- What the task requires: Copy the entries from the line containing "At what coordinates" through the end of the entries, substituting "red" for "orange" and leaving everything else unchanged.

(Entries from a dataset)
>>>
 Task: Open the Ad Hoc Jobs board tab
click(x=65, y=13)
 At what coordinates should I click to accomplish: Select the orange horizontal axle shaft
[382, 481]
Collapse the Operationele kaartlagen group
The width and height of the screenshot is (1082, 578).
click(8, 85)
<<<
- Task output:
 At what coordinates should I click to accomplish: Select the red horizontal axle shaft
[382, 481]
Collapse the Operationele kaartlagen group
The width and height of the screenshot is (1082, 578).
click(8, 85)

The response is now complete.